Wolverhampton, Walsall, West Bromwich, and Smethwick are within the historic county boundaries of Staffordshire, but since 1974 have been part of the West Midlands county.

Apart from Stoke-on-Trent, Staffordshire is divided into the districts of Cannock Chase, East Staffordshire, Lichfield, Newcastle-under-Lyme, South Staffordshire, Stafford, Staffordshire Moorlands, and Tamworth.

History

Historically, Staffordshire was divided into five hundreds: Cuttlestone, Offlow, Pirehill, Seisdon, and Totmonslow.

The historic boundaries of Staffordshire cover much of what is now the metropolitan county of West Midlands. An administrative county of Staffordshire was set up in 1889 under the Local Government Act 1888 covering the county, except for the county boroughs of Wolverhampton, Walsall, and West Bromwich in the south (the area known as the Black Country), and Hanley in the north.
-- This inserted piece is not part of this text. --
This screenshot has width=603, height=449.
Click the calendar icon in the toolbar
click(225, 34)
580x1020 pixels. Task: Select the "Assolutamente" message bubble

The Act also saw the towns of Tamworth (partly in Warwickshire) and Burton upon Trent (partly in Derbyshire) united entirely in Staffordshire. In 1553, Queen Mary made Lichfield a county corporate, meaning it was administered separately from the rest of Staffordshire. It remained so until 1888.

Handsworth and Perry Barr became part of the county borough of Birmingham, and thus Warwickshire, in 1911 and 1928 respectively. Burton, in the east of the county, became a county borough in 1901, and was followed by Smethwick, another town in the Black Country in 1907. In 1910 the six towns of the Staffordshire Potteries, including Hanley, became the single county borough of Stoke-on-Trent.

A significant boundary change occurred in 1926 when the east of Sedgley was transferred to Worcestershire to allow the construction of the new Priory Estate on land purchased by Dudley County Borough council.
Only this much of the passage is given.